IP-2-TMK.pngSome criticize using intellectual property as a defining term unto itself because it aggregates together various rights which spawned from divergent backgrounds, protecting different things, and with distinct policy implications. There is also certainly some debate that the phrase itself was intended to, and does in fact, confuse issues - so that it is easier to apply different rules to physical objects versus intangible rights. There is further criticism that the scope of intellectual property protection (of all types) has continued to expand over time - well beyond what was originally intended --- e.g. copyright protection of ever increasing duration and patents of dubious validity. I do not necessarily intend to cover the various policy debates surrounding the generic term of intellectual property beyond acknowledging that they in fact exist.
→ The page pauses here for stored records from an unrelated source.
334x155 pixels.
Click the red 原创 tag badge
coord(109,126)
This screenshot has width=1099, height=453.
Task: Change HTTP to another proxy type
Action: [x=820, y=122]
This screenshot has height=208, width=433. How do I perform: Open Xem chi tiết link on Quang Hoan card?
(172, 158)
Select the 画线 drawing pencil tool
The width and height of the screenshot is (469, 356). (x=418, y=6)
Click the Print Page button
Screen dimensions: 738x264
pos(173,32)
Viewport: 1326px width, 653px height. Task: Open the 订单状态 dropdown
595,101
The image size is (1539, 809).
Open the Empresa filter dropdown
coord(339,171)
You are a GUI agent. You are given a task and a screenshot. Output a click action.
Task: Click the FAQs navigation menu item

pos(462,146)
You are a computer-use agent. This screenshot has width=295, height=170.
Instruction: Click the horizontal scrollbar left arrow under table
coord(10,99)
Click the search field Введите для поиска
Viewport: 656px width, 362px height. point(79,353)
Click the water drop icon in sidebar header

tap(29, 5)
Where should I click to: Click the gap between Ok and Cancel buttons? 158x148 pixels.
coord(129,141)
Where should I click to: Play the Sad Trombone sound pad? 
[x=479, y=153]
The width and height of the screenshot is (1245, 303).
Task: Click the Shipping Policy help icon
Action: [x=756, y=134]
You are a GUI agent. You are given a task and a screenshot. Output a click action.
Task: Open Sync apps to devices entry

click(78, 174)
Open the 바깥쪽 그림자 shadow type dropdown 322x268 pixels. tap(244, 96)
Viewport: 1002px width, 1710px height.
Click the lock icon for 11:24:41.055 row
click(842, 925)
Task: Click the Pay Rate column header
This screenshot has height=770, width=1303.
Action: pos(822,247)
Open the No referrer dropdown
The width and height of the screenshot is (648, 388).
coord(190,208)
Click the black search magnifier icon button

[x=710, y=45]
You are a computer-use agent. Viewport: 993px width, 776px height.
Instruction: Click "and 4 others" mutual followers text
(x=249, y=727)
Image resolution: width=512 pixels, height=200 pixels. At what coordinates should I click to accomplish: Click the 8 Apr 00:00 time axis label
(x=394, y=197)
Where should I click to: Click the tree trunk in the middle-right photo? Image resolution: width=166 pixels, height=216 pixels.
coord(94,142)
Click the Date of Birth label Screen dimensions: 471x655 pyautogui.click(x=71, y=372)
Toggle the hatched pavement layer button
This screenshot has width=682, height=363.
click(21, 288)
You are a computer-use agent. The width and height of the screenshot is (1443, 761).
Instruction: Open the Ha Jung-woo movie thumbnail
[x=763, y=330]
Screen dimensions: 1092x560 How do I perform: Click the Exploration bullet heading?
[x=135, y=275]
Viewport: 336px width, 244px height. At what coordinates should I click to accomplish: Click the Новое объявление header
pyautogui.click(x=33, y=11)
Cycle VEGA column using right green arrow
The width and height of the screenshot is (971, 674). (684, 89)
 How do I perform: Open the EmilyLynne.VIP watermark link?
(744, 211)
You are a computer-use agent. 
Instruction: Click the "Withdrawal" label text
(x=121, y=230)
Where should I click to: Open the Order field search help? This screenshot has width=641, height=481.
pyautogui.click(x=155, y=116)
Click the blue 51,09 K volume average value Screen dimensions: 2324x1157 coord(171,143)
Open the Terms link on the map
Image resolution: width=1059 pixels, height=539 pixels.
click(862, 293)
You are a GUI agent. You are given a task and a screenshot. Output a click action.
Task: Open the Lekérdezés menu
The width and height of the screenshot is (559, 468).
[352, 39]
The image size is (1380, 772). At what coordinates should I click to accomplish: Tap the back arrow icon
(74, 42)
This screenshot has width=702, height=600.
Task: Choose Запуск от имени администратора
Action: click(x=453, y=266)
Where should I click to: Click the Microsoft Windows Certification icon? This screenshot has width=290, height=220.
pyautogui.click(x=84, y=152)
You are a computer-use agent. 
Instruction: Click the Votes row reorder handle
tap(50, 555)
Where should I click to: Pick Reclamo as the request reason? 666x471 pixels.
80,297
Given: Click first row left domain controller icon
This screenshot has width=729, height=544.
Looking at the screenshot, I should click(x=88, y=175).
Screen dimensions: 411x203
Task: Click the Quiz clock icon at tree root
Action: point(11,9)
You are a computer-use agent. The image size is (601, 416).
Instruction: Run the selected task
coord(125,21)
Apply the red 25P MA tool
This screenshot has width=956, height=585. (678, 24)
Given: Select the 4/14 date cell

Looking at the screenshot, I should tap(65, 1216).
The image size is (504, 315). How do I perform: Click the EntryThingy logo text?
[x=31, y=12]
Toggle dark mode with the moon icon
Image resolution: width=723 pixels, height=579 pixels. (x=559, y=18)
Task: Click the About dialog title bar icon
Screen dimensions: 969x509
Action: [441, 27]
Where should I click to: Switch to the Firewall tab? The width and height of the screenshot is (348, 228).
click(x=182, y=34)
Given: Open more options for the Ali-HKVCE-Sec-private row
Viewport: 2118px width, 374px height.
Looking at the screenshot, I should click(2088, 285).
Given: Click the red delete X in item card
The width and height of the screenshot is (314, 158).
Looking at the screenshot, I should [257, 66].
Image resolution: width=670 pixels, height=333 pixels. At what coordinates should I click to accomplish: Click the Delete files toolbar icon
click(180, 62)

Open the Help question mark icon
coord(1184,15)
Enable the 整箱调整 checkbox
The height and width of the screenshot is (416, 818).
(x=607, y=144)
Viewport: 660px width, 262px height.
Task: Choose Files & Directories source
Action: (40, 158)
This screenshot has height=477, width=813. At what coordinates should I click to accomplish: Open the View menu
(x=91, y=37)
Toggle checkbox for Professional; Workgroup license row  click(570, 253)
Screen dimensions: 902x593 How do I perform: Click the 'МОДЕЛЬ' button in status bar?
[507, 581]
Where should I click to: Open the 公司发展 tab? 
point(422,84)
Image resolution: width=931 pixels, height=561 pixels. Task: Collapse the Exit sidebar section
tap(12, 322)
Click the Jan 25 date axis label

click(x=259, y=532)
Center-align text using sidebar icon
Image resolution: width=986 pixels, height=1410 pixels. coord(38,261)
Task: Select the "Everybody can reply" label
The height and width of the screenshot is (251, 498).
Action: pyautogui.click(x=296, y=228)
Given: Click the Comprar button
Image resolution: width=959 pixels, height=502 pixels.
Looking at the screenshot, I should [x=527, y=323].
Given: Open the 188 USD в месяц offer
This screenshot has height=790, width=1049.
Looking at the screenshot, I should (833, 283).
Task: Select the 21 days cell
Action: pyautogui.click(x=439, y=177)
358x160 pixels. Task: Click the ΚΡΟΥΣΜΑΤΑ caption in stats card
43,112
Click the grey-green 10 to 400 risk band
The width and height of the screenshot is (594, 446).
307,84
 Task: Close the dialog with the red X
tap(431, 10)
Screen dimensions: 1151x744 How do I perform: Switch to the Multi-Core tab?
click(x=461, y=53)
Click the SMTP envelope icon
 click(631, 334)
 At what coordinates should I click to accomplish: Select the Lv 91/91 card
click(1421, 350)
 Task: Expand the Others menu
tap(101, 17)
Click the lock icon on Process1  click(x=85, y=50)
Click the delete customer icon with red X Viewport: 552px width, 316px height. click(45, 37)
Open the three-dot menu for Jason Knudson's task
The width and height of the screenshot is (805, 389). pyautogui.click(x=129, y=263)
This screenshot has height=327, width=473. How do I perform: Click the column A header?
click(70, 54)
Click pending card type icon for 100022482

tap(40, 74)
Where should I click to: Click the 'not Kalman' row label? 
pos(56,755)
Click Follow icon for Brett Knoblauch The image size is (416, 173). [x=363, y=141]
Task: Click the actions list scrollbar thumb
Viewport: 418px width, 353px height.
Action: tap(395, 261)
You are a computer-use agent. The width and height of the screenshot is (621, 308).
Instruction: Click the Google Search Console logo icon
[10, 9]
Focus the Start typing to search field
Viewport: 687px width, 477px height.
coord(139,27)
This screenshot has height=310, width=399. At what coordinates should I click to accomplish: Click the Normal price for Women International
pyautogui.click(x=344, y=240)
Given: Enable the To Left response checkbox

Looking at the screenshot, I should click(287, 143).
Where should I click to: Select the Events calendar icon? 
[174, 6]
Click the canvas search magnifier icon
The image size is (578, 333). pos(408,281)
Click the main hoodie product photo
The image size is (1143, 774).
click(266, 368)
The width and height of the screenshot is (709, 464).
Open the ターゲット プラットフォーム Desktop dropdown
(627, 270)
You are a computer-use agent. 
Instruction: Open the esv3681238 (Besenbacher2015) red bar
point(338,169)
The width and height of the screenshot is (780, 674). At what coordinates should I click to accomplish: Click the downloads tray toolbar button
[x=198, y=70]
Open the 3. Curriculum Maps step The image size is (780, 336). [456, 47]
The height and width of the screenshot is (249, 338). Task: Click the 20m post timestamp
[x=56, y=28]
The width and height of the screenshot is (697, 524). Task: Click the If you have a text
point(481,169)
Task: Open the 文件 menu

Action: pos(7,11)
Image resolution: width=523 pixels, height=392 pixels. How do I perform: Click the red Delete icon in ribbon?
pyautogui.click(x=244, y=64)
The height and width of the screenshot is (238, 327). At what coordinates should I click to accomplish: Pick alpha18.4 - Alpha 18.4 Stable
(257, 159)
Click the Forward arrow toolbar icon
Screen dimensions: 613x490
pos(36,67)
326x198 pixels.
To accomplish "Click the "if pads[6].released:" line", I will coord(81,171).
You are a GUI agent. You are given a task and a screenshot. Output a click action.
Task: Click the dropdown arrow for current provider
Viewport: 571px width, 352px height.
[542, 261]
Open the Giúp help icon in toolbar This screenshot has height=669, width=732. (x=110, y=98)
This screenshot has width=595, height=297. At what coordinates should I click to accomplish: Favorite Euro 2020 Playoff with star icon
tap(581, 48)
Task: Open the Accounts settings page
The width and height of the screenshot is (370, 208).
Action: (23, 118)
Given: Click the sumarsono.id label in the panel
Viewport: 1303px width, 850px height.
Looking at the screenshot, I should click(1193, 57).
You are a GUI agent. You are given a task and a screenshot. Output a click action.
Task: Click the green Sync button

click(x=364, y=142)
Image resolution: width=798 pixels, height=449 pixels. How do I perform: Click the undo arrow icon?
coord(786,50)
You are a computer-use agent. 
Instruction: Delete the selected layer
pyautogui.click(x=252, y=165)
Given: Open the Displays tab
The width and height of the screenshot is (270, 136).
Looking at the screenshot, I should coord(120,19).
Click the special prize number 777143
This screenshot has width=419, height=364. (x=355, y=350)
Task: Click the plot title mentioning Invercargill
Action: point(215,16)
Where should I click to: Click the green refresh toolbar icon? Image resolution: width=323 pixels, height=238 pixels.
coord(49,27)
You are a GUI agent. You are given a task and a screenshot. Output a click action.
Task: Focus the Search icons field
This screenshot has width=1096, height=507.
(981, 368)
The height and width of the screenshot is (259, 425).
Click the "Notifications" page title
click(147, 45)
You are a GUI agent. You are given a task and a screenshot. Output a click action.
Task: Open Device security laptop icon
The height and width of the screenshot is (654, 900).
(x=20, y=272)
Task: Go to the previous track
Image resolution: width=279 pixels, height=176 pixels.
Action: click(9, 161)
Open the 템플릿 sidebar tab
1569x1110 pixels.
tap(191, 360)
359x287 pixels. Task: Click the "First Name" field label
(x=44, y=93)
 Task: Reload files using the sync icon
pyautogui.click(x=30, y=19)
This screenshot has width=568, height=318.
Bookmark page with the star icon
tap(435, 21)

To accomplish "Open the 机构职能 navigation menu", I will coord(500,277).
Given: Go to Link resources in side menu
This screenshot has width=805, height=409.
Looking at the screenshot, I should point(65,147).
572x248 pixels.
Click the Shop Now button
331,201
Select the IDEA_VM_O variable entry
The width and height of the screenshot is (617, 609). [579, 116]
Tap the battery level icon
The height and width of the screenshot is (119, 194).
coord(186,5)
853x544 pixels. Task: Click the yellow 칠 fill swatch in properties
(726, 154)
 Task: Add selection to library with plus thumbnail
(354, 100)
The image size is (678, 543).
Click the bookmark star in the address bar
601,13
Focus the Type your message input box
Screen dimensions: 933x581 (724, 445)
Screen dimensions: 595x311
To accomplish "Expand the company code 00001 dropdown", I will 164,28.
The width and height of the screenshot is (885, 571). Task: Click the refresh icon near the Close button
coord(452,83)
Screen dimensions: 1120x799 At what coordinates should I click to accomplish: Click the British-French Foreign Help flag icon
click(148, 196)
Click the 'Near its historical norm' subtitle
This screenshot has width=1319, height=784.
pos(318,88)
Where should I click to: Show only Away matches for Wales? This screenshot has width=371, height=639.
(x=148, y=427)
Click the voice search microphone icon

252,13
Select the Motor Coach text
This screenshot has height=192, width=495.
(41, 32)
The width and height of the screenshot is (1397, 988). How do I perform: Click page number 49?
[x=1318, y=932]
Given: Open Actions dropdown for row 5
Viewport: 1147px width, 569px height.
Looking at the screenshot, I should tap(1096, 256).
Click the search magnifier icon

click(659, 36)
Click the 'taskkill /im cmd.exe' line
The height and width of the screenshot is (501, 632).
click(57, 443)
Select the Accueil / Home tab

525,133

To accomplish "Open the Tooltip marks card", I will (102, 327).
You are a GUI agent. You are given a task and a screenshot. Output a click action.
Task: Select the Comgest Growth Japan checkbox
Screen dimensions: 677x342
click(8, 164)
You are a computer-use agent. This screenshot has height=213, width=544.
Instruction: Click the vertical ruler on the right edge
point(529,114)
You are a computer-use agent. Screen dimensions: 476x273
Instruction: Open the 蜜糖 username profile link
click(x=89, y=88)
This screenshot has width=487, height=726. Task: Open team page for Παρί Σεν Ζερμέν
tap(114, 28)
Your mileage will vary across countries (each treating areas slightly differently) as to the specific scope of rights and corresponding protection offered to intellectual property rights holders. Laws (both statutory and those created by judges - so called"common law") attempt to balance intellectual property protection (facilitating research, etc.) versus killing innovation. A great summary on the definition and historical use of intellectual property can be found at Wikipedia: http://en.wikipedia.org/wiki/Intellectual_property.

Even though published in 1997, MIT Professor Lester Thurow's paper titled Needed: A New System of Intellectual Property is still incredibly timely and instructive. Professor Thurow made compelling arguments for why the world's current system of intellectual property rights will only become more and more ineffective as new technologies continue to be developed and ultimately must be re-created from the ground up. http://hbr.org/product/needed-a-new-system-of-intellectual-property-right/an/97510-PDF-ENG

IP-3-TMK.pngIn a world before the iPhone, and iStore and now an iCloud, as well as the"new" Capture/Modify/Make ecosystem, Professor Thurow foreshadowed:

Fundamental shifts in technology and in the economic landscape are rapidly making the current system of intellectual property rights unworkable and ineffective. Designed more than 100 years ago to meet the simpler needs of an industrial era, it is an undifferentiated, one-size-fits-all system. Although treating all advances in knowledge in the same way may have worked when most patents were granted for new mechanical devices, today's brainpower industries pose challenges that are far more complex.

. . .

New technologies make enforcement of property rights much tougher. People can use high-quality scanning technologies with optical character recognition to build electronic libraries quickly and easily. Electronic publishers can in turn just as quickly and easily convert that material back into printed form. When anything can be rapidly, cheaply and privately replicated in low volumes at high levels of quality and then distributed in whatever form the user wants, the choke points available to prevent reproduction of what used to be printed materials have essentially evaporated.

. . .

The legal system may be able to stop factories from copying and selling CDs or books in volume, but it cannot stop individuals from replicating the materials for themselves or selling small numbers to their friends.

The parallels to where we are today are very clear.

There is little doubt in my mind that our current system of intellectual property protection has been stretched well beyond the breaking point, and the changes in the Capture/Modify/Make ecosystem discussed in my earlier post (technology democratization on the input and output sides) will only accelerate and highlight intellectual property issues.